水下樁基礎受震反應分析方法之改良－考量動態水壓力與地盤運動效應

Abstract

樁是離岸結構常見的基礎形式，受震時不僅受到結構慣性力之作用，亦受到動態水壓力及地盤運動之影響，其行為複雜，且直接以水－樁－土互制模型分析其反應相當耗時。針對此課題，本研究透過理論與數值分析探討樁受動水壓作用之反應，並發展了簡化動態分析模型，可考量動水壓與地盤運動效應，以完整模擬水－樁－土互制行為。本研究進一步探討以擬靜力方法分析樁在地盤運動作用下反應的適用性，並發展改良方法。 首先，本研究修正前人提出之理論解，用以分析水下樁基礎水中段之受震反應特性，並與數值模擬結果相互驗證，能同時適用於剛性和柔性基盤條件。利用此修正理論解進行參數研究，發現動態水壓力會降低共振頻率並放大樁頂位移的共振反應，而影響的程度隨著土壤勁度的增加而減少。在受震反應分析中，動態水壓力會顯著改變反應大小，但其改變的方向與地震反應譜有關，並不固定。 接著，本研究驗證附加質量法於水下樁基礎的適用性。附加質量法係將額外的質量附加於水下結構以模擬動態水壓力影響。本研究分別介紹了精確和簡化的附加質量分布之表達式，儘管兩種分佈並不相同，但在數值分析中皆能夠得到足夠精確的樁基礎受震反應。此外，本研究以修正理論解作為驗證目標，評估簡化附加質量分布在不同條件下的適用性。將經過驗證之簡化附加質量分布應用於模擬完整的水下樁基礎之受震反應，發現地盤運動會降低水對樁反應的影響。 最後，本研究改良分析樁受地盤運動作用下之反應的擬靜力方法。針對不同地震類型、樁頭束制與土壤條件下，評估幾種常用決定特徵地盤位移剖面方法的適用性，然而沒有能適用於所有條件的方法。因此，本研究提出基於地盤在不同深度處之尖峰相對變形或旋轉之多特徵地盤位移剖面方法。考慮加載順序後，此改良方法在單層黏土層、強度遞增或夾弱層的三層黏土層中皆有良好的表現。然而，在砂土層中可能因阻尼力過大而低估樁在自由樁頭條件下的剪力反應。

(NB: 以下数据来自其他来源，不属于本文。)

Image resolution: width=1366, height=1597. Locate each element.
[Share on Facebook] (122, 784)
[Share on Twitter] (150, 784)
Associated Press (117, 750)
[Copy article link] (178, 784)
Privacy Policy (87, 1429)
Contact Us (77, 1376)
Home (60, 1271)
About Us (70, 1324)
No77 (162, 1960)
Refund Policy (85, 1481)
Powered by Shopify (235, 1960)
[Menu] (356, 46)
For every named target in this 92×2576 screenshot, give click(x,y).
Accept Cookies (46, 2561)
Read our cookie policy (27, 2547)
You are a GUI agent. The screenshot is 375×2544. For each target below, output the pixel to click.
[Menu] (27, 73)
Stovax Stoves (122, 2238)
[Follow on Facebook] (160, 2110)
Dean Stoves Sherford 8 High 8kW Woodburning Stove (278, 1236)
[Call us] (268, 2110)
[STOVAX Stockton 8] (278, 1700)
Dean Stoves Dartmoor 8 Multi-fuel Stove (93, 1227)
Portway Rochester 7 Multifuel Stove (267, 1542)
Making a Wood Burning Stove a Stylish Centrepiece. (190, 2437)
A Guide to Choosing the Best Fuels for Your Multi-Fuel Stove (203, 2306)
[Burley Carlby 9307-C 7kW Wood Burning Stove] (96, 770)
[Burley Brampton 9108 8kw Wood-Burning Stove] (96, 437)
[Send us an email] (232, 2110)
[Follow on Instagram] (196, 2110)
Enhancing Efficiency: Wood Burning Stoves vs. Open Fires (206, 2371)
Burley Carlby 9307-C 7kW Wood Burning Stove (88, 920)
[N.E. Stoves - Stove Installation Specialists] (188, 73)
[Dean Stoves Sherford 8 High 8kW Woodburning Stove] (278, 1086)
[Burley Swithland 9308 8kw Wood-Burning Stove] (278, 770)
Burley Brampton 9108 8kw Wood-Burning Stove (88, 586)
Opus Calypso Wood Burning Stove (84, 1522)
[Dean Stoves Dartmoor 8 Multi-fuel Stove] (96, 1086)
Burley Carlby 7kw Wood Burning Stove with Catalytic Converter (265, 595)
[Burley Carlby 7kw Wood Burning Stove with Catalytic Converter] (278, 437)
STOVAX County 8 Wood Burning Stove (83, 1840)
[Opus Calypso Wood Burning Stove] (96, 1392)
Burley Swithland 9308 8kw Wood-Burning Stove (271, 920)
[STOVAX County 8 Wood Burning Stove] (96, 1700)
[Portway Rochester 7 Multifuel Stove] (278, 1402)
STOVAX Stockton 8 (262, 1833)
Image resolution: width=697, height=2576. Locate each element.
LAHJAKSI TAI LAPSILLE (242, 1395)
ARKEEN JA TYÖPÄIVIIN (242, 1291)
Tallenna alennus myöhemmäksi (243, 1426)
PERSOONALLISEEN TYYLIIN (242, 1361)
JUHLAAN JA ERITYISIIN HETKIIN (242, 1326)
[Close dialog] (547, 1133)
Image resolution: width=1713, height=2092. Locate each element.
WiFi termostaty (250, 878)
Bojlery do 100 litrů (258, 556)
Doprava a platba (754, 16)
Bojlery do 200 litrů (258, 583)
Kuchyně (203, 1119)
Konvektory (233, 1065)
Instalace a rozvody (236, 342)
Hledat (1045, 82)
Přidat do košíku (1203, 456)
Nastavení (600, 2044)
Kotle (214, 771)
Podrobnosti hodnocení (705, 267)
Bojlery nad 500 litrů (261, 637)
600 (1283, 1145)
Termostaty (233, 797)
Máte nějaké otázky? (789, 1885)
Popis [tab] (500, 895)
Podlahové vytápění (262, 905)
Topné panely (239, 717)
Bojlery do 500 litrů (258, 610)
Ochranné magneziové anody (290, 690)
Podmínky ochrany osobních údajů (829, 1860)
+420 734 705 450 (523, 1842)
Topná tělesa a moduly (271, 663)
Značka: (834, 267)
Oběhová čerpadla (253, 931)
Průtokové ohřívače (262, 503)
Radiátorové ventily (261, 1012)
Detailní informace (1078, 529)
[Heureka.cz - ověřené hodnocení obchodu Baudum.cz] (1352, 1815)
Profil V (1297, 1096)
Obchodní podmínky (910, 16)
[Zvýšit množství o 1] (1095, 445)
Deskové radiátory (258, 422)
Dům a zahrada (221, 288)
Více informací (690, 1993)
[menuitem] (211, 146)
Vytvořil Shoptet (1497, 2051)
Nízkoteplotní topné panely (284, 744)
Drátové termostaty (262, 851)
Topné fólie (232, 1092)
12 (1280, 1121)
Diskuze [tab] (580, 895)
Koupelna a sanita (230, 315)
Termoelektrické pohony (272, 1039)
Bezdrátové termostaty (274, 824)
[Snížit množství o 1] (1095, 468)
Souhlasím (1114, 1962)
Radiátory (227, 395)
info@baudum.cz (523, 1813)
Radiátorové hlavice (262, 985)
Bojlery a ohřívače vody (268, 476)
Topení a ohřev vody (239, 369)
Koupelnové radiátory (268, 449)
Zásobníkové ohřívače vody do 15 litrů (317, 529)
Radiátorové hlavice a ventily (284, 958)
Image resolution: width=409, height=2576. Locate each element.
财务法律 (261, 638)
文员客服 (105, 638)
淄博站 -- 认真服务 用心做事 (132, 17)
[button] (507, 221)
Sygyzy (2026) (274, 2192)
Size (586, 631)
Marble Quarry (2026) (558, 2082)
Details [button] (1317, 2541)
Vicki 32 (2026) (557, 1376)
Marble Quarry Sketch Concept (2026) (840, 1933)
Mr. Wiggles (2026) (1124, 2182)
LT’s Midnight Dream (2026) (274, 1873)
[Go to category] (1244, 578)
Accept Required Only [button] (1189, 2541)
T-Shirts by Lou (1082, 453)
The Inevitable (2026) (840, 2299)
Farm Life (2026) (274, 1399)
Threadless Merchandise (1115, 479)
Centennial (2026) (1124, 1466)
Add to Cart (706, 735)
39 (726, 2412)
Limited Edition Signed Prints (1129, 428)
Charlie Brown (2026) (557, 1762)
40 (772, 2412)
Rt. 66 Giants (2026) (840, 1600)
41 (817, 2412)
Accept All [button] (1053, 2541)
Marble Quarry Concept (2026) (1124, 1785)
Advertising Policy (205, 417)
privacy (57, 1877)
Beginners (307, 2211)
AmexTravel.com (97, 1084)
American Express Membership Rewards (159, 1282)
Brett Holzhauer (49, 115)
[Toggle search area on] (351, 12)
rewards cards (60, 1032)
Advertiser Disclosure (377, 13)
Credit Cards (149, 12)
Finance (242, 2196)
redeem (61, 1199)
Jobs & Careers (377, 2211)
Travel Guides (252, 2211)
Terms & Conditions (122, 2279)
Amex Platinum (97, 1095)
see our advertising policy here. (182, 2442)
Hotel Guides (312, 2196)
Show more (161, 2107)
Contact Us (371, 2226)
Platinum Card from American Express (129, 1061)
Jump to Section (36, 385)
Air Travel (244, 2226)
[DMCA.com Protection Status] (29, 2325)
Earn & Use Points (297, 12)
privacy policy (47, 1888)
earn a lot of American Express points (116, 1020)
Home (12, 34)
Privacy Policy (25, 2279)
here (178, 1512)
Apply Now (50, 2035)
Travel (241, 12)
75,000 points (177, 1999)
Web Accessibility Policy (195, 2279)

Piles serve as a common foundation for offshore structures, enduring inertial forces, hydrodynamic pressure, and ground movement during seismic events. This study employs theoretical and numerical analyses to investigate the response of piles under hydrodynamic pressures and simplifies the dynamic analysis model considering both hydrodynamic pressures and ground movement effects. Furthermore, the study examines the applicability of a pseudo-static method for analyzing pile response under ground movement and proposes an improved method. First, this study modified theoretical solutions to examine seismic responses of underwater piles, validated by numerical analysis under both rigid and flexible base conditions. Parametric studies reveal that hydrodynamic pressure decreases resonance frequency and increases pile-head displacement, with reduced impact as soil stiffness increases. The magnitude of seismic response is influenced by hydrodynamic pressure. This study also verified the added mass method for underwater piles, in which additional mass is applied to simulate hydrodynamic pressure. Both precise and simplified added mass distributions yielded good seismic response prediction in numerical analyses. Application of the simplified distribution to complete underwater piles indicated that ground movement diminishes the water’s influence on pile responses. Lastly, this study improved the pseudostatic method for assessing ground movement effects on pile responses by evaluating numerous characteristic ground displacement profiles under various conditions. Since no single method suits all conditions, this study developed a multi-characteristic profile method. This improved method forecasts dynamic responses in various soil conditions more accurately than previous methods. Keywords: Pile foundations, earthquake excitation, hydrodynamic force, ground movement, pseudostatic analysis.